» **TRAVAIL DEMANDÉ**
Répondez brièvement à ces questions d'après le texte fourni.
(a) Dans quelle ville Jacques revient-il ?
(b) Quels sont les prénoms de ses belles-filles ?
(c) Que garde-t-il en quantité innombrable à la cave ?

» **TEXTE FOURNI**
^^^^^^^^^^^^^^^^

Il disparaîtra puis réapparaîtra, tel un magicien, mais de plus en plus mal en point. Jacques n’est pas un mâle prédateur, c’est autre chose, même s’il lance à ses belles-filles, Irène et Anna, une fois revenu au Havre: «Ça fait du bien de vous revoir, mes agneaux.» Ce n’est pas un loup dans une bergerie, c’est une sorte de lion sans crinière, de roi nu. Il n’a pas d’amis, mais un découvert phénoménal à la banque, et d’innombrables paires de chaussures à la cave, une pour chaque occasion.

^^^^^^^^^^^^^^^^

» **MATÉRIEL**
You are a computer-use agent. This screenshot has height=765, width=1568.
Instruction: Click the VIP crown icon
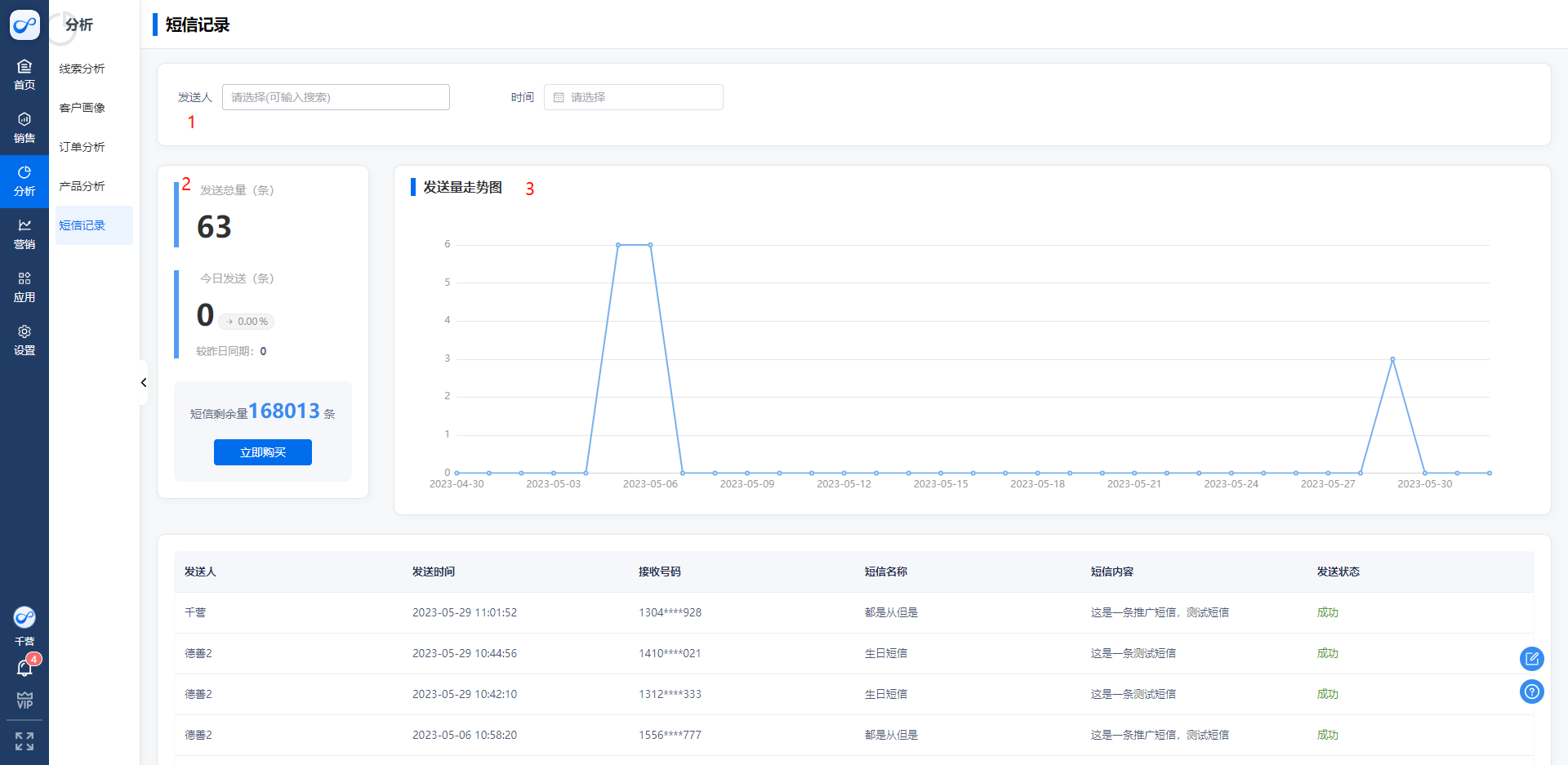pyautogui.click(x=24, y=701)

^^^^^^^^^^^^^^^^

» **RÉSULTAT OBTENU**
(a) Au Havre.
(b) Irène et Anna.
(c) Des paires de chaussures, une pour chaque occasion.